### TRECHO SELECIONADO
Está mais fácil para empreendedores iniciarem novos negócios no Rio Grande do Sul. Nos últimos três anos, até junho, o tempo médio necessário para abrir uma empresa caiu de quatro dias e três horas para um dia e sete horas.
Isso representa diminuição de 69% desde o mesmo mês em 2019, conforme painel digital do Ministério da Economia que mede o tempo necessário para conseguir o cadastro de pessoa jurídica (CNPJ) em qualquer lugar do Brasil.
Mesmo com a melhora, os gaúchos ocupam a 18ª posição no ranking nacional. Entre as medidas capazes de desatar os nós que ainda contêm o empreendedorismo está o programa Tudo Fácil Empresas, que prevê a legalização online de empreendimentos de baixo risco em até 10 minutos e de forma gratuita. Porém, como exige adaptações, como a integração de diferentes órgãos públicos e liberação do pagamento de qualquer taxa, até o momento, a plataforma chegou a cinco municípios.
O levantamento divulgado pelo chamado Mapa de Empresas, conforme a assessoria de comunicação do ministério, contempla as fases de análise de viabilidade (se pode funcionar em determinado local sob o nome escolhido) e de obtenção do CNPJ por meio dos registros automatizados feitos nas juntas comerciais – etapas consideradas oficialmente como a "abertura" de uma empresa. Não inclui eventuais necessidades de emissão de alvará ou de licenciamentos ambiental e dos bombeiros, exigidos para iniciativas mais complexas, mas serve como índice confiável, comparável e atualizado mensalmente do grau de estímulo ao dinamismo econômico em todo o país.

### ENTRADAS FORNECIDAS

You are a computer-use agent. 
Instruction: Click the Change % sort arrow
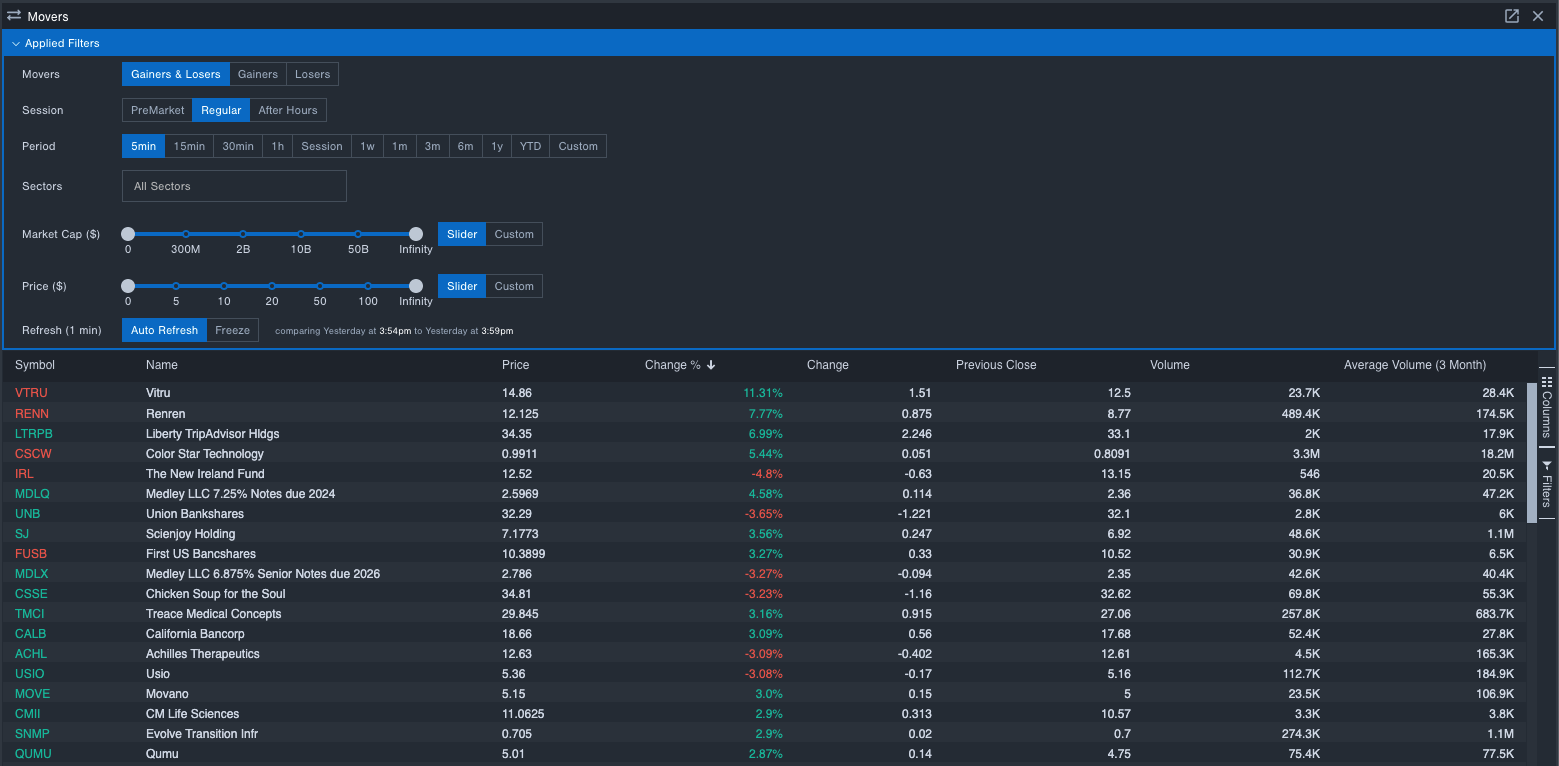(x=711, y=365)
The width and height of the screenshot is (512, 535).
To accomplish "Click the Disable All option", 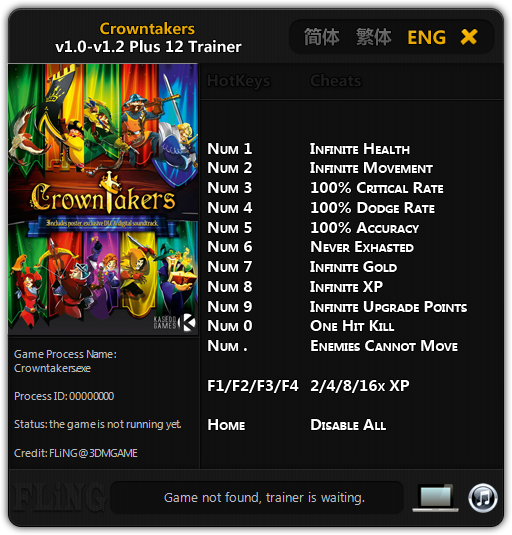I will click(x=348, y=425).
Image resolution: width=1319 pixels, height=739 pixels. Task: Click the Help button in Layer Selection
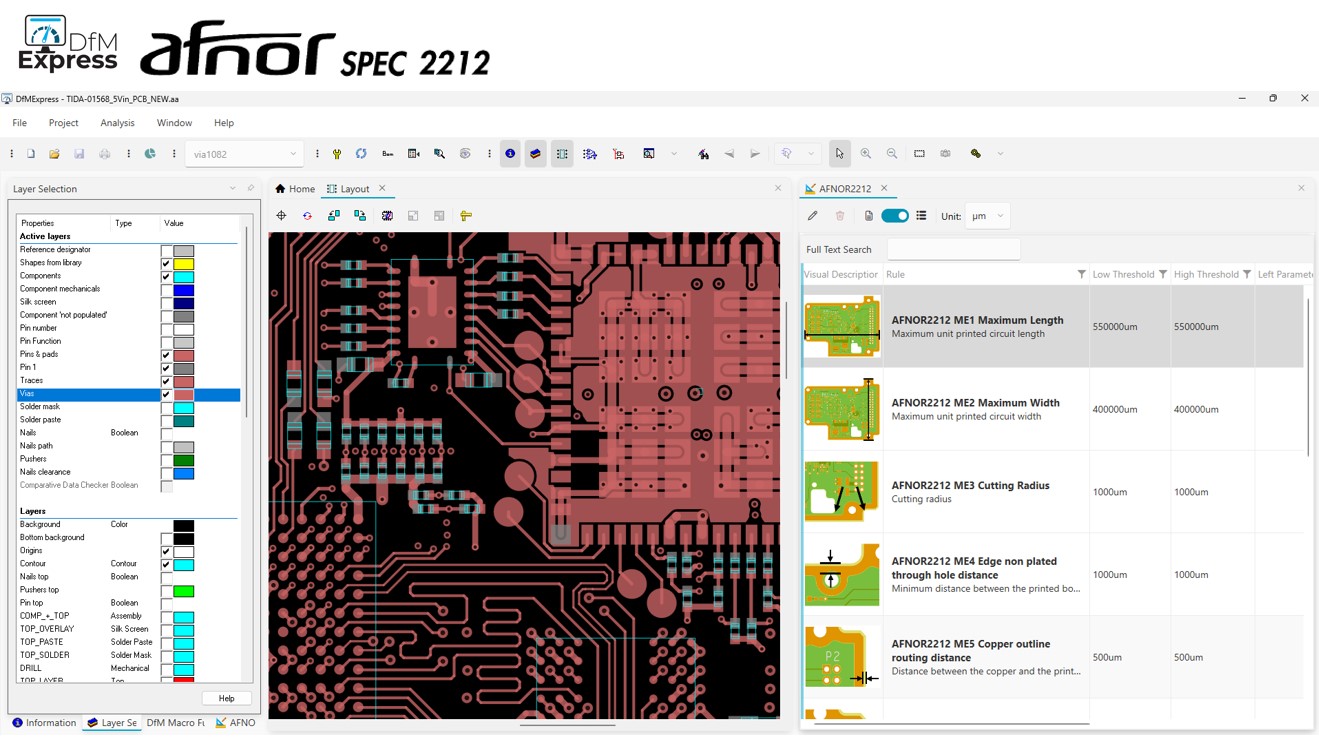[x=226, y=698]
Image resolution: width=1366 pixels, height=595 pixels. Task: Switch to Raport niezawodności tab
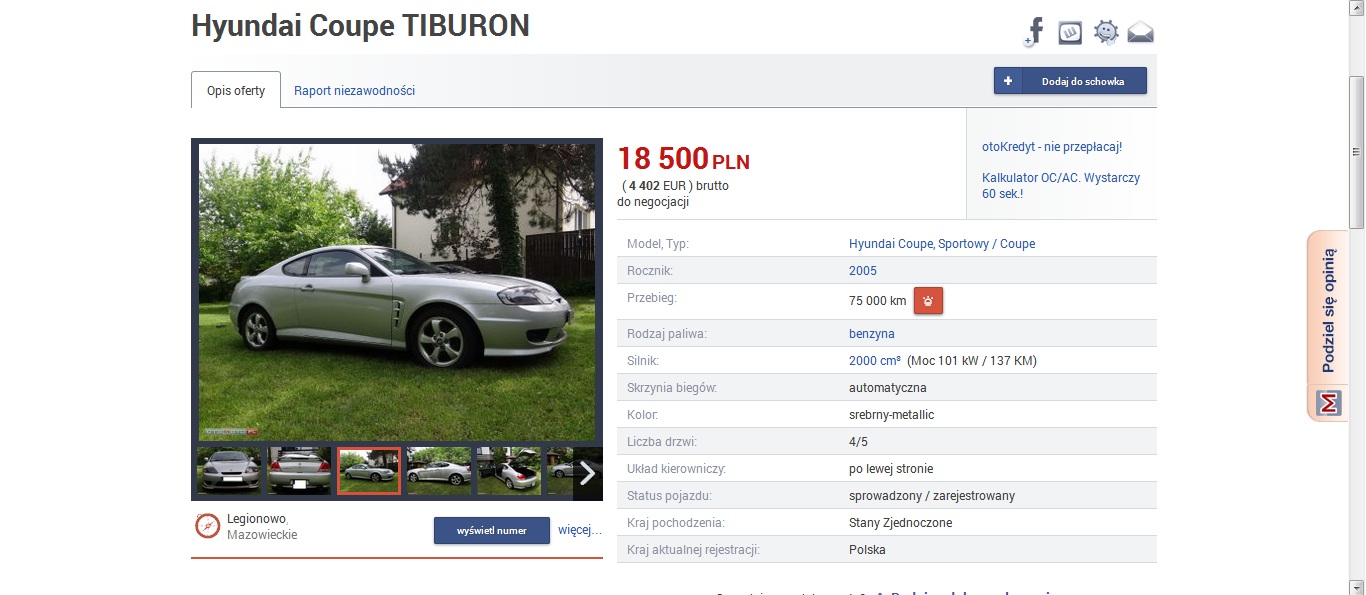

### OBJETIVO DECLARADO 1
Responda, com base no texto sobre a abertura de empresas:
(a) Qual era, três anos antes de junho, o tempo médio para abrir uma empresa no Rio Grande do Sul?
(b) Que posição os gaúchos ocupam no ranking nacional?
(c) A quantos municípios chegou, até o momento, a plataforma do Tudo Fácil Empresas?
### OBJETIVO DECLARADO 2
Transcreva do texto sobre a abertura de empresas o trecho que se inicia com as palavras que contêm "Está mais fácil" e se encerra com "lugar do Brasil.".
### OBJETIVO DECLARADO 3
Dê seguimento ao texto sobre a abertura de empresas no Rio Grande do Sul a partir do ponto em que ele para.
As entradas provêm de uma fonte diferente da do texto.

### RESPOSTA DA TAREFA 1
(a) Quatro dias e três horas.
(b) A 18ª posição.
(c) A cinco municípios.

### RESPOSTA DA TAREFA 2
Está mais fácil para empreendedores iniciarem novos negócios no Rio Grande do Sul. Nos últimos três anos, até junho, o tempo médio necessário para abrir uma empresa caiu de quatro dias e três horas para um dia e sete horas.
Isso representa diminuição de 69% desde o mesmo mês em 2019, conforme painel digital do Ministério da Economia que mede o tempo necessário para conseguir o cadastro de pessoa jurídica (CNPJ) em qualquer lugar do Brasil.

### RESPOSTA DA TAREFA 3
Advogada e ex-presidente do Instituto de Estudos Empresariais (IEE), Júlia Tavares reconhece que o RS conseguiu avançar de forma significativa nos últimos anos, mas observa que ainda há o que melhorar em etapas como licenciamentos:
— Melhoramos bastante, mas a análise por parte dos bombeiros ainda é um limitador para empreendimentos de médio ou alto risco.
Melhoramos bastante, mas a análise por parte dos bombeiros ainda é um limitador para empreendimentos de médio ou alto risco
JÚLIA TAVARES
Advogada e ex-presidente do IEE
O prazo médio para concessão de licença dos bombeiros também vem caindo, segundo o Conselho Estadual de Desburocratização e Empreendedorismo. Na região de Porto Alegre, a aprovação do Plano de Prevenção e Combate a Incêndio demorava 310 dias para análise e 200 para vistoria até 2017. Agora, são 15 e sete dias, respectivamente. Já o tempo de tramitação na Fundação Estadual de Proteção Ambiental (Fepam) variou de 256 dias, até 2018, em média, para 131, hoje.
Graças a uma recente mudança na legislação, número crescente de empresas nem precisa esperar por alvará ou licença para começar a funcionar. Desde a criação da lei federal de Liberdade Econômica, em 2019, empreendimentos de baixo risco ambiental, sanitário e de incêndio podem entrar em operação assim que obtêm o CNPJ.
Simplificação
Há definições federais e estaduais sobre quais tipos de atividade podem ser considerados de baixo risco, e cada município também pode estabelecer critérios próprios. Rio Grande, no sul do Estado, por exemplo, lidera o ranking nacional de prefeituras com o maior número de atividades com tramitação simplificada por serem rotuladas como pouco perigosas.
— Já temos cerca de 1,2 mil atividades dispensadas de análise prévia. Mantivemos o nosso poder de fiscalização, mas, até prova em contrário, acreditamos nas informações prestadas pelo empreendedor — afirma o prefeito de Rio Grande, Fábio Branco.
A tramitação pode ser feita de forma online pela Rede Nacional para a Simplificação do Registro e da Legalização de Empresas e Negócios (Redesim), criada por lei federal em 2007, e que foi impulsionada no Estado a partir de 2014 mediante a integração de vários órgãos de registro, fiscalização e tributários. Hoje, está em 99,6% dos municípios gaúchos e atende atividades de qualquer porte ou categoria.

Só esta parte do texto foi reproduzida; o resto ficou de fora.